:: Your objective ::
Set the data down once more, exactly as it is written.

:: Material for the task ::
━━━━━━━━━━━━━━━━━━━━━━━━━━━━━━
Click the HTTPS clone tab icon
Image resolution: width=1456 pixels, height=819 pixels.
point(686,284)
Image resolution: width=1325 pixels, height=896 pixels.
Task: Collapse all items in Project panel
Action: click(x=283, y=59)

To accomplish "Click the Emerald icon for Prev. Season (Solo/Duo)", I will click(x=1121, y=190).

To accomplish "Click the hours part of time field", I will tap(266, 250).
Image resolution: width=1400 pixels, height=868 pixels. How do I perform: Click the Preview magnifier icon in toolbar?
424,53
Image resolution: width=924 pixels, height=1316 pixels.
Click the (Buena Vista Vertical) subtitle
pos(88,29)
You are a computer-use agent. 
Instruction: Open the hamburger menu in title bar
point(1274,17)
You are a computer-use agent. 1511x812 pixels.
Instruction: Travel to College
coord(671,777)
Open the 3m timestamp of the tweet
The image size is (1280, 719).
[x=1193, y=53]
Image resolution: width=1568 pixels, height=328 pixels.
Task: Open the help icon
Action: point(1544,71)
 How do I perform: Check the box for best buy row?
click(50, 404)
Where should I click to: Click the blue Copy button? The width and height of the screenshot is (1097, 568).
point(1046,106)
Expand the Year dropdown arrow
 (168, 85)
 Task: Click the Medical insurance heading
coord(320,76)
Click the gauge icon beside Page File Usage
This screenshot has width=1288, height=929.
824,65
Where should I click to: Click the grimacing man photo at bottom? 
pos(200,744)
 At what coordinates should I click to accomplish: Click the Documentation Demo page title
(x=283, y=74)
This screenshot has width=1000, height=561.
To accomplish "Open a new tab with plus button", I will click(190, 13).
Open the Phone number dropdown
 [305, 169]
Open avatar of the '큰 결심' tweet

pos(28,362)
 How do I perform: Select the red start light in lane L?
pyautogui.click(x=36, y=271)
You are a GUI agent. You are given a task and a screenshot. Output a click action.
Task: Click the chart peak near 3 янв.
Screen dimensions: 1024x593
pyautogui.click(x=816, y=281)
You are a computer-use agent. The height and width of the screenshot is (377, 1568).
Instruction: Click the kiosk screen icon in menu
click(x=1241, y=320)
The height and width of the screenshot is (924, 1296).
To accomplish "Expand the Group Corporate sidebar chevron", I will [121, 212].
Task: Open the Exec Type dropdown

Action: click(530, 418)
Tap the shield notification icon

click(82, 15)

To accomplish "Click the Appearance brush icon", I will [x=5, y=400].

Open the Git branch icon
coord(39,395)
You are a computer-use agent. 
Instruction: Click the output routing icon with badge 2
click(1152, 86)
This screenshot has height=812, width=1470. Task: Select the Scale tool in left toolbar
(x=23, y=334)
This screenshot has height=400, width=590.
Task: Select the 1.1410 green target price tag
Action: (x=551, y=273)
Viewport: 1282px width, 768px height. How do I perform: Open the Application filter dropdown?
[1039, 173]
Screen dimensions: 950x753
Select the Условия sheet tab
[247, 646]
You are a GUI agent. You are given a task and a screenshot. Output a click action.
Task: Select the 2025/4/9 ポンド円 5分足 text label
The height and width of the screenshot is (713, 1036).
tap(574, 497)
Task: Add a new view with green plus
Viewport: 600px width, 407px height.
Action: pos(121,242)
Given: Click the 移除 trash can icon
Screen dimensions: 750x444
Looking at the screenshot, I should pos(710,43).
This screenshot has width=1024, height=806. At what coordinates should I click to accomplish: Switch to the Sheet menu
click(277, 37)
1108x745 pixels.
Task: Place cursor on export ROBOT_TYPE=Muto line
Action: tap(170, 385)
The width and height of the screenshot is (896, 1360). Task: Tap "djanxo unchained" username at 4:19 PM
━━━━━━━━━━━━━━━━━━━━━━━━━━━━━━
:: Finished task ::
Click the HTTPS clone tab icon
Image resolution: width=1456 pixels, height=819 pixels.
point(686,284)
Image resolution: width=1325 pixels, height=896 pixels.
Task: Collapse all items in Project panel
Action: click(x=283, y=59)

To accomplish "Click the Emerald icon for Prev. Season (Solo/Duo)", I will click(x=1121, y=190).

To accomplish "Click the hours part of time field", I will tap(266, 250).
Image resolution: width=1400 pixels, height=868 pixels. How do I perform: Click the Preview magnifier icon in toolbar?
424,53
Image resolution: width=924 pixels, height=1316 pixels.
Click the (Buena Vista Vertical) subtitle
pos(88,29)
You are a computer-use agent. 
Instruction: Open the hamburger menu in title bar
point(1274,17)
You are a computer-use agent. 1511x812 pixels.
Instruction: Travel to College
coord(671,777)
Open the 3m timestamp of the tweet
The image size is (1280, 719).
[x=1193, y=53]
Image resolution: width=1568 pixels, height=328 pixels.
Task: Open the help icon
Action: point(1544,71)
 How do I perform: Check the box for best buy row?
click(50, 404)
Where should I click to: Click the blue Copy button? The width and height of the screenshot is (1097, 568).
point(1046,106)
Expand the Year dropdown arrow
 (168, 85)
 Task: Click the Medical insurance heading
coord(320,76)
Click the gauge icon beside Page File Usage
This screenshot has width=1288, height=929.
824,65
Where should I click to: Click the grimacing man photo at bottom? 
pos(200,744)
 At what coordinates should I click to accomplish: Click the Documentation Demo page title
(x=283, y=74)
This screenshot has width=1000, height=561.
To accomplish "Open a new tab with plus button", I will click(190, 13).
Open the Phone number dropdown
 [305, 169]
Open avatar of the '큰 결심' tweet

pos(28,362)
 How do I perform: Select the red start light in lane L?
pyautogui.click(x=36, y=271)
You are a GUI agent. You are given a task and a screenshot. Output a click action.
Task: Click the chart peak near 3 янв.
Screen dimensions: 1024x593
pyautogui.click(x=816, y=281)
You are a computer-use agent. The height and width of the screenshot is (377, 1568).
Instruction: Click the kiosk screen icon in menu
click(x=1241, y=320)
The height and width of the screenshot is (924, 1296).
To accomplish "Expand the Group Corporate sidebar chevron", I will [121, 212].
Task: Open the Exec Type dropdown

Action: click(530, 418)
Tap the shield notification icon

click(82, 15)

To accomplish "Click the Appearance brush icon", I will [x=5, y=400].

Open the Git branch icon
coord(39,395)
You are a computer-use agent. 
Instruction: Click the output routing icon with badge 2
click(1152, 86)
This screenshot has height=812, width=1470. Task: Select the Scale tool in left toolbar
(x=23, y=334)
This screenshot has height=400, width=590.
Task: Select the 1.1410 green target price tag
Action: (x=551, y=273)
Viewport: 1282px width, 768px height. How do I perform: Open the Application filter dropdown?
[1039, 173]
Screen dimensions: 950x753
Select the Условия sheet tab
[247, 646]
You are a GUI agent. You are given a task and a screenshot. Output a click action.
Task: Select the 2025/4/9 ポンド円 5分足 text label
The height and width of the screenshot is (713, 1036).
tap(574, 497)
Task: Add a new view with green plus
Viewport: 600px width, 407px height.
Action: pos(121,242)
Given: Click the 移除 trash can icon
Screen dimensions: 750x444
Looking at the screenshot, I should pos(710,43).
This screenshot has width=1024, height=806. At what coordinates should I click to accomplish: Switch to the Sheet menu
click(277, 37)
1108x745 pixels.
Task: Place cursor on export ROBOT_TYPE=Muto line
Action: tap(170, 385)
The width and height of the screenshot is (896, 1360). Task: Tap "djanxo unchained" username at 4:19 PM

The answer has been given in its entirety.